* [PROBLEM DETAILS] The answer must be one number: how many lines below contain the word "agent".

########################################

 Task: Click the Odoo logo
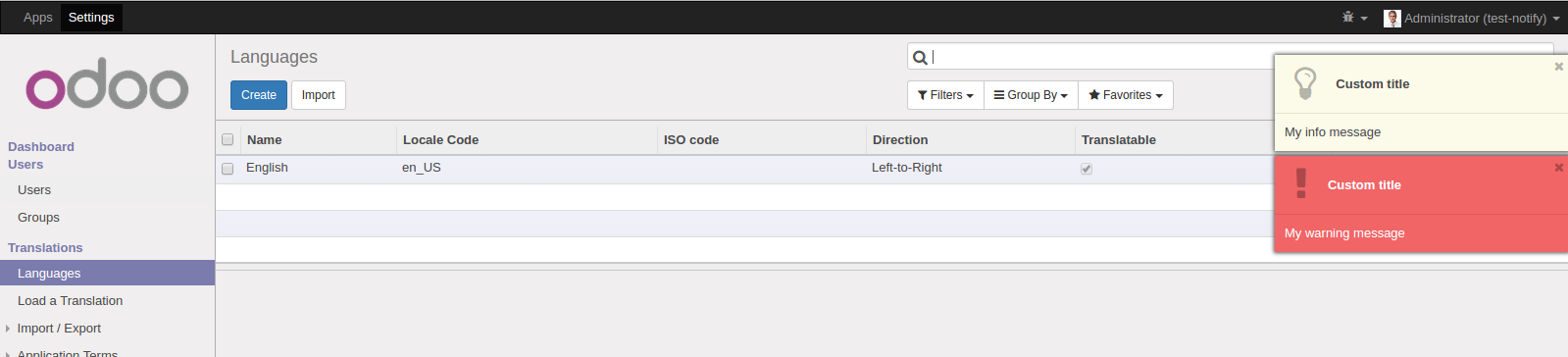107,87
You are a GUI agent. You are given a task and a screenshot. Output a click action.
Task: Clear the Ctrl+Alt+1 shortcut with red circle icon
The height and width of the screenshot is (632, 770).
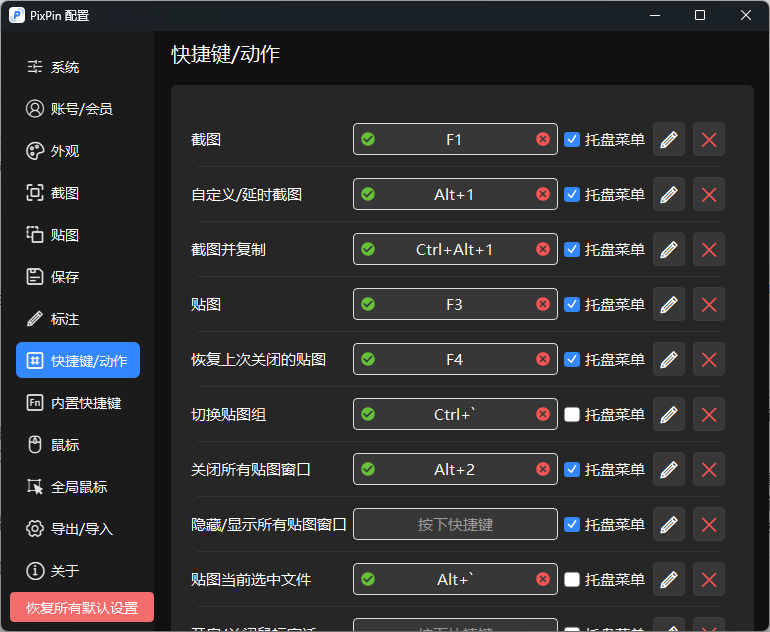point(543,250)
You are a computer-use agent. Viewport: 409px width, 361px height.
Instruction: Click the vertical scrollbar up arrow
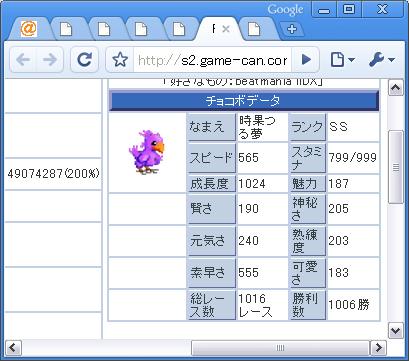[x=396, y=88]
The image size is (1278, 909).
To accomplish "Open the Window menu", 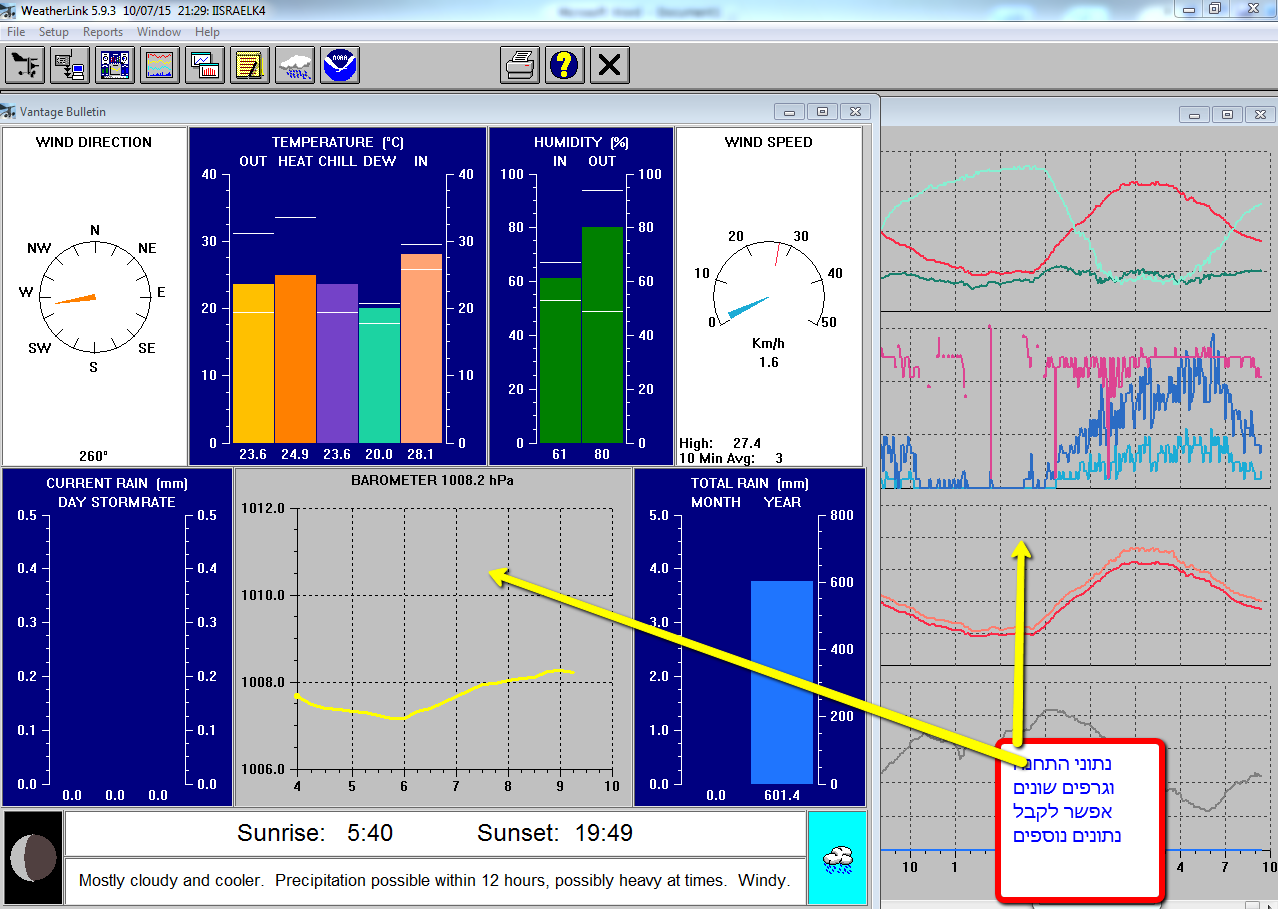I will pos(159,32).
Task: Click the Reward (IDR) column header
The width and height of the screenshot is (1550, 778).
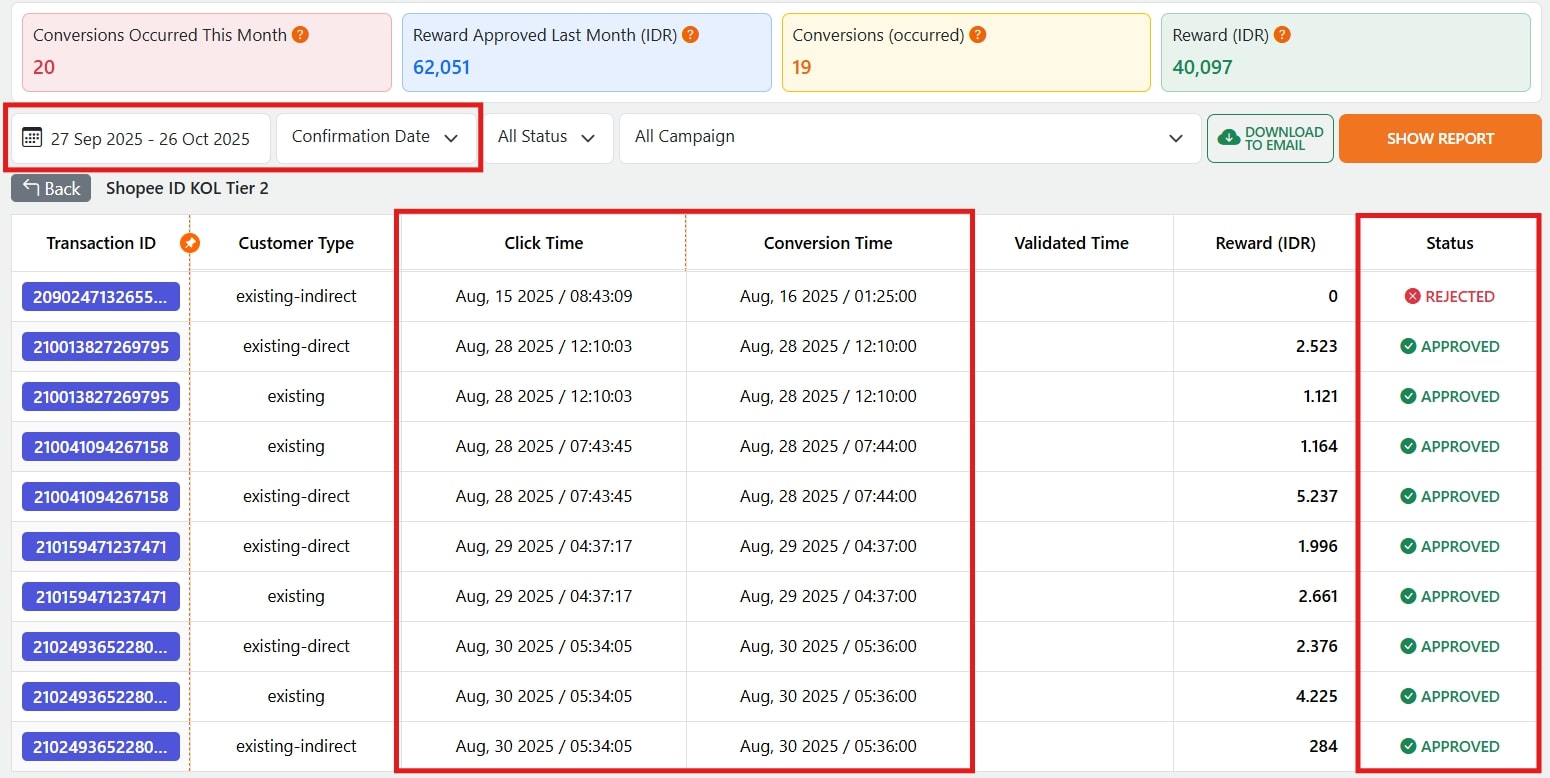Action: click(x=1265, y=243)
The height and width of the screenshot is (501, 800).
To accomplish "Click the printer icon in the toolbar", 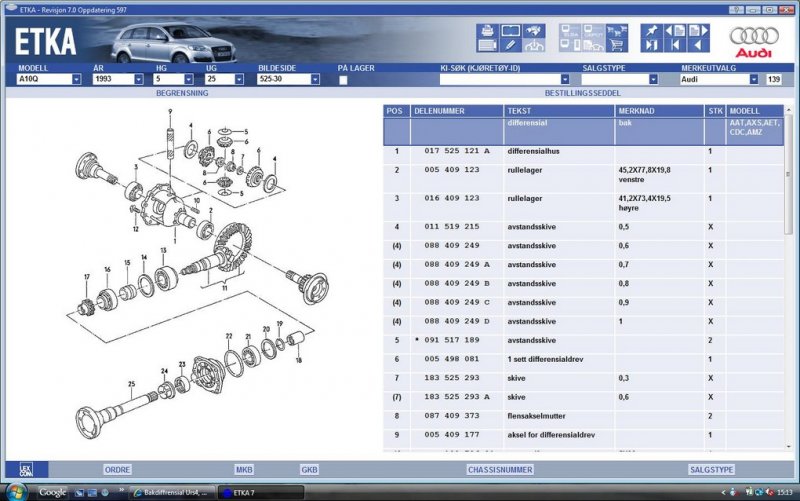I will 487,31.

########################################

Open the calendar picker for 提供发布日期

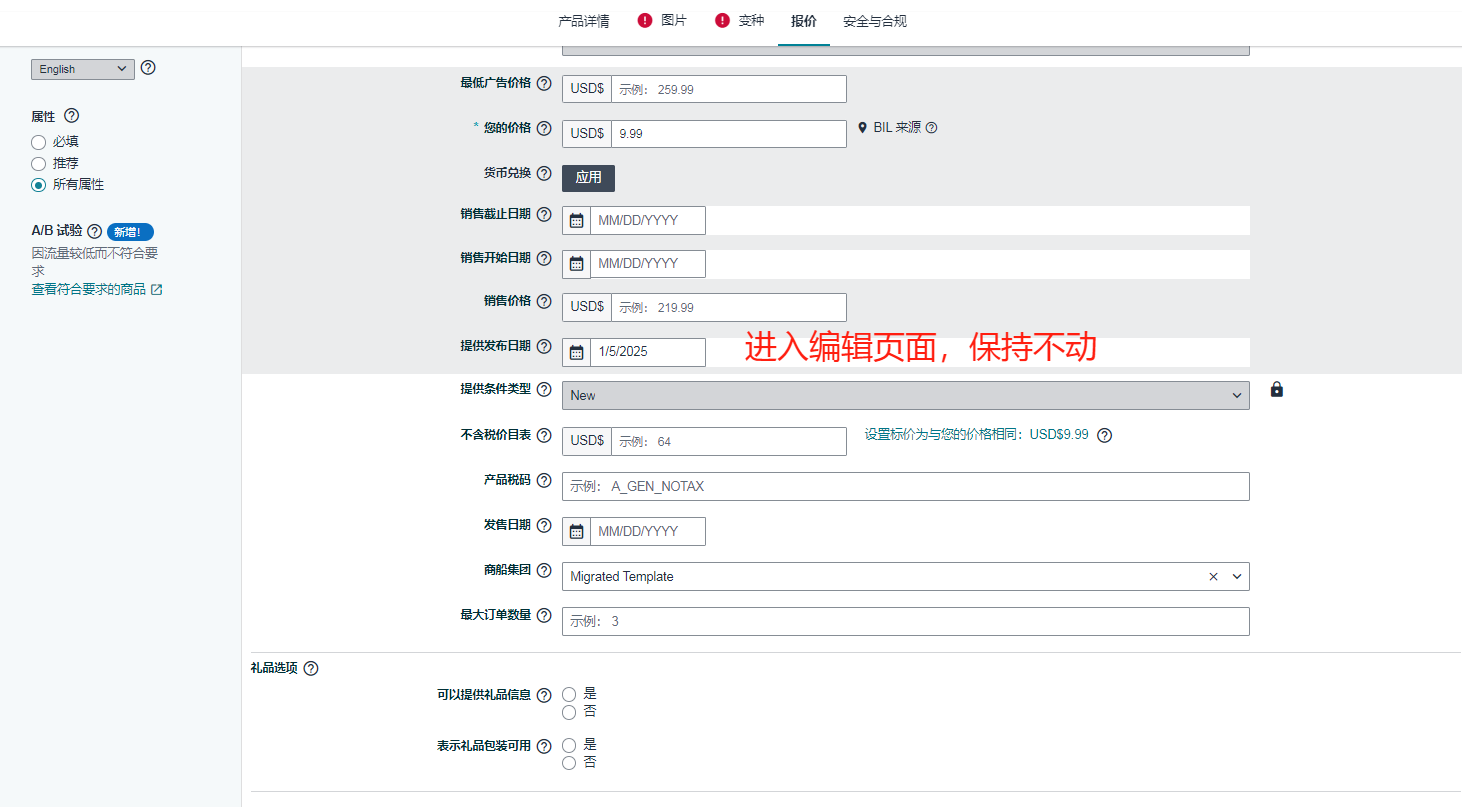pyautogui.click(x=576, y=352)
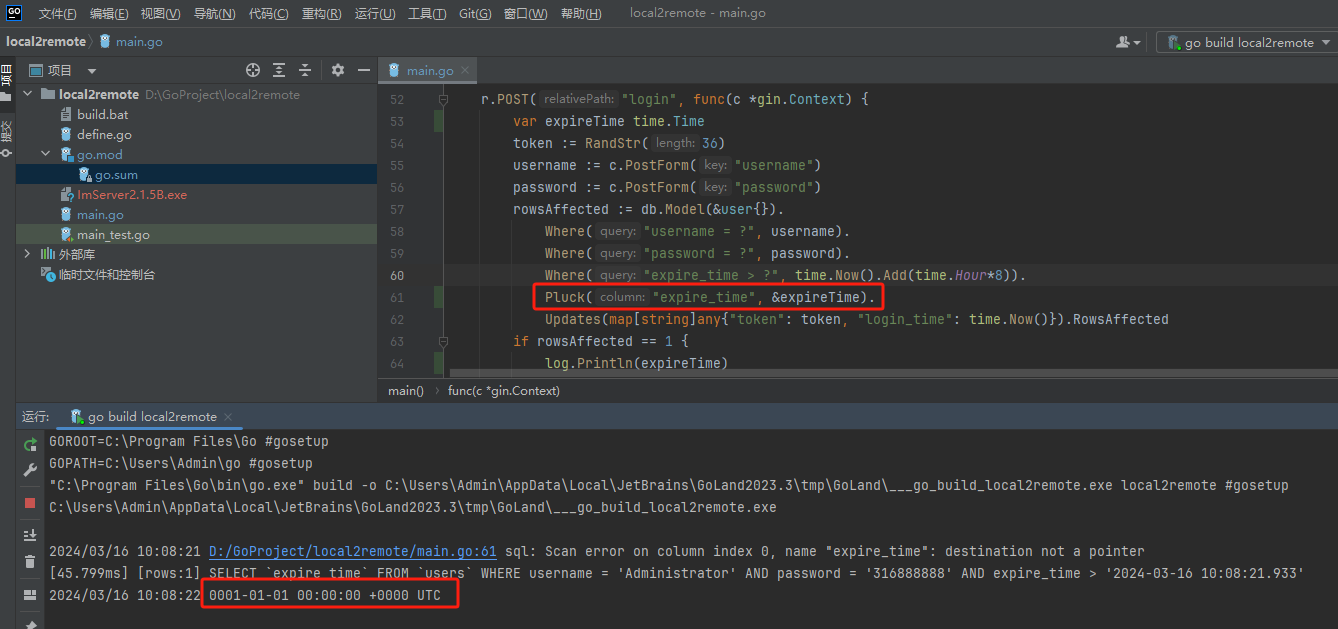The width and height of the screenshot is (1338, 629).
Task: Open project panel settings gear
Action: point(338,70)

########################################

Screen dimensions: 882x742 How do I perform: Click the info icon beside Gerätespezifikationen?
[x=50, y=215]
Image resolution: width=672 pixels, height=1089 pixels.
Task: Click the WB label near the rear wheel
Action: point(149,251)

########################################

* [EXPECTED ANSWER] 2